* [WORK TO COMPLETE]: Please reproduce each of the following entries exactly.

>>>>

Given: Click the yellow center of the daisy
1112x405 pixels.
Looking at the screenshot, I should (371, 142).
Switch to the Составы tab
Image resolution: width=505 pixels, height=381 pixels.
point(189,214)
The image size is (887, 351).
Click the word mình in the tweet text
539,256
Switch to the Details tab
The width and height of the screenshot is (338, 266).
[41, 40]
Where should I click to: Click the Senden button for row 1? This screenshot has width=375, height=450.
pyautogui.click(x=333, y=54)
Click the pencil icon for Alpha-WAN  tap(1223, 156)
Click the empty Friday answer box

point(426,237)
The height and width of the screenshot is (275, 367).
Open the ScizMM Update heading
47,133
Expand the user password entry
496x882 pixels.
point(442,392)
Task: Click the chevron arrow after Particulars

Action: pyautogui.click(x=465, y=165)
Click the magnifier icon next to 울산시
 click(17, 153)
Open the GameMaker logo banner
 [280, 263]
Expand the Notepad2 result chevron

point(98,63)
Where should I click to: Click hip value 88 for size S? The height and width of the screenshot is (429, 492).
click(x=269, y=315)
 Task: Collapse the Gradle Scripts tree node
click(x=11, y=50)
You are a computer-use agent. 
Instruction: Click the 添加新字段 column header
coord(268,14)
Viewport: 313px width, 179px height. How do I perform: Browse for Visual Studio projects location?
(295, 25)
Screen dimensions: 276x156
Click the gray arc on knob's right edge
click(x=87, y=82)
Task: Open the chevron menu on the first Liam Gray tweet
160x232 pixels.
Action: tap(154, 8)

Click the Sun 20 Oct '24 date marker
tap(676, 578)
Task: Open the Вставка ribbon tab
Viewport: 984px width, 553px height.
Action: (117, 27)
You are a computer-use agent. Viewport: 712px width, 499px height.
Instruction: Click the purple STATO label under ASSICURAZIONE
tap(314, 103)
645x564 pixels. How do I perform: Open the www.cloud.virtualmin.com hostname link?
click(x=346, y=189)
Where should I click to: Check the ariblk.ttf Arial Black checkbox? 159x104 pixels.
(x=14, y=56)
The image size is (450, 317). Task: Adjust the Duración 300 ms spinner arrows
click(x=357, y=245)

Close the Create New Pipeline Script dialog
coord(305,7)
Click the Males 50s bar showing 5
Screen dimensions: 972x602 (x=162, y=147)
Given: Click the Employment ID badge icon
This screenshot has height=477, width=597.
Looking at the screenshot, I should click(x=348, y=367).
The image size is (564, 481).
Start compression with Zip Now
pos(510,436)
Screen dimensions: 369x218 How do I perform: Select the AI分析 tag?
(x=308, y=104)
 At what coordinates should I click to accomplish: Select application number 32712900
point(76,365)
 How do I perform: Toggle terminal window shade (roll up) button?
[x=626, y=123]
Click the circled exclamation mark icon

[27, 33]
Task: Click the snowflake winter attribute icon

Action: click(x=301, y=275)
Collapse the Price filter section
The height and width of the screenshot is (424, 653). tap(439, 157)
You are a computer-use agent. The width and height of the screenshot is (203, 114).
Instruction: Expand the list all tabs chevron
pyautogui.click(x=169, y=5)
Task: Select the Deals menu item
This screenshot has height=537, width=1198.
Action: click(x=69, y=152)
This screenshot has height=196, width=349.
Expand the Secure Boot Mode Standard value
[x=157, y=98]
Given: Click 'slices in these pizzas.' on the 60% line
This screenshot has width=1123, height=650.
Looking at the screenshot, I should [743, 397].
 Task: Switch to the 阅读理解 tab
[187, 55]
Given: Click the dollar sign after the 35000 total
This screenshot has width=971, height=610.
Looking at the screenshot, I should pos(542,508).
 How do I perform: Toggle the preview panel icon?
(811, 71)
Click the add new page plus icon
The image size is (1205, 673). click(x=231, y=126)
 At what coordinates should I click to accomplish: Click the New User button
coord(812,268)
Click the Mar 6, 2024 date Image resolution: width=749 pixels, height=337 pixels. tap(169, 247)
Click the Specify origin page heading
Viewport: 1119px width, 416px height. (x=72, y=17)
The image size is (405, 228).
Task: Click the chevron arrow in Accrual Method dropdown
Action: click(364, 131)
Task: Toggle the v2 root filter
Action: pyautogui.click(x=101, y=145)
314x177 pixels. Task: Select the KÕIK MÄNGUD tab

<<<<

* [WRITTEN ANSWER]:
Given: Click the yellow center of the daisy
1112x405 pixels.
Looking at the screenshot, I should (371, 142).
Switch to the Составы tab
Image resolution: width=505 pixels, height=381 pixels.
point(189,214)
The image size is (887, 351).
Click the word mình in the tweet text
539,256
Switch to the Details tab
The width and height of the screenshot is (338, 266).
[41, 40]
Where should I click to: Click the Senden button for row 1? This screenshot has width=375, height=450.
pyautogui.click(x=333, y=54)
Click the pencil icon for Alpha-WAN  tap(1223, 156)
Click the empty Friday answer box

point(426,237)
The height and width of the screenshot is (275, 367).
Open the ScizMM Update heading
47,133
Expand the user password entry
496x882 pixels.
point(442,392)
Task: Click the chevron arrow after Particulars

Action: pyautogui.click(x=465, y=165)
Click the magnifier icon next to 울산시
 click(17, 153)
Open the GameMaker logo banner
 [280, 263]
Expand the Notepad2 result chevron

point(98,63)
Where should I click to: Click hip value 88 for size S? The height and width of the screenshot is (429, 492).
click(x=269, y=315)
 Task: Collapse the Gradle Scripts tree node
click(x=11, y=50)
You are a computer-use agent. 
Instruction: Click the 添加新字段 column header
coord(268,14)
Viewport: 313px width, 179px height. How do I perform: Browse for Visual Studio projects location?
(295, 25)
Screen dimensions: 276x156
Click the gray arc on knob's right edge
click(x=87, y=82)
Task: Open the chevron menu on the first Liam Gray tweet
160x232 pixels.
Action: tap(154, 8)

Click the Sun 20 Oct '24 date marker
tap(676, 578)
Task: Open the Вставка ribbon tab
Viewport: 984px width, 553px height.
Action: (117, 27)
You are a computer-use agent. Viewport: 712px width, 499px height.
Instruction: Click the purple STATO label under ASSICURAZIONE
tap(314, 103)
645x564 pixels. How do I perform: Open the www.cloud.virtualmin.com hostname link?
click(x=346, y=189)
Where should I click to: Check the ariblk.ttf Arial Black checkbox? 159x104 pixels.
(x=14, y=56)
The image size is (450, 317). Task: Adjust the Duración 300 ms spinner arrows
click(x=357, y=245)

Close the Create New Pipeline Script dialog
coord(305,7)
Click the Males 50s bar showing 5
Screen dimensions: 972x602 (x=162, y=147)
Given: Click the Employment ID badge icon
This screenshot has height=477, width=597.
Looking at the screenshot, I should click(x=348, y=367).
The image size is (564, 481).
Start compression with Zip Now
pos(510,436)
Screen dimensions: 369x218 How do I perform: Select the AI分析 tag?
(x=308, y=104)
 At what coordinates should I click to accomplish: Select application number 32712900
point(76,365)
 How do I perform: Toggle terminal window shade (roll up) button?
[x=626, y=123]
Click the circled exclamation mark icon

[27, 33]
Task: Click the snowflake winter attribute icon

Action: click(x=301, y=275)
Collapse the Price filter section
The height and width of the screenshot is (424, 653). tap(439, 157)
You are a computer-use agent. The width and height of the screenshot is (203, 114).
Instruction: Expand the list all tabs chevron
pyautogui.click(x=169, y=5)
Task: Select the Deals menu item
This screenshot has height=537, width=1198.
Action: click(x=69, y=152)
This screenshot has height=196, width=349.
Expand the Secure Boot Mode Standard value
[x=157, y=98]
Given: Click 'slices in these pizzas.' on the 60% line
This screenshot has width=1123, height=650.
Looking at the screenshot, I should [743, 397].
 Task: Switch to the 阅读理解 tab
[187, 55]
Given: Click the dollar sign after the 35000 total
This screenshot has width=971, height=610.
Looking at the screenshot, I should pos(542,508).
 How do I perform: Toggle the preview panel icon?
(811, 71)
Click the add new page plus icon
The image size is (1205, 673). click(x=231, y=126)
 At what coordinates should I click to accomplish: Click the New User button
coord(812,268)
Click the Mar 6, 2024 date Image resolution: width=749 pixels, height=337 pixels. tap(169, 247)
Click the Specify origin page heading
Viewport: 1119px width, 416px height. (x=72, y=17)
The image size is (405, 228).
Task: Click the chevron arrow in Accrual Method dropdown
Action: click(364, 131)
Task: Toggle the v2 root filter
Action: pyautogui.click(x=101, y=145)
314x177 pixels. Task: Select the KÕIK MÄNGUD tab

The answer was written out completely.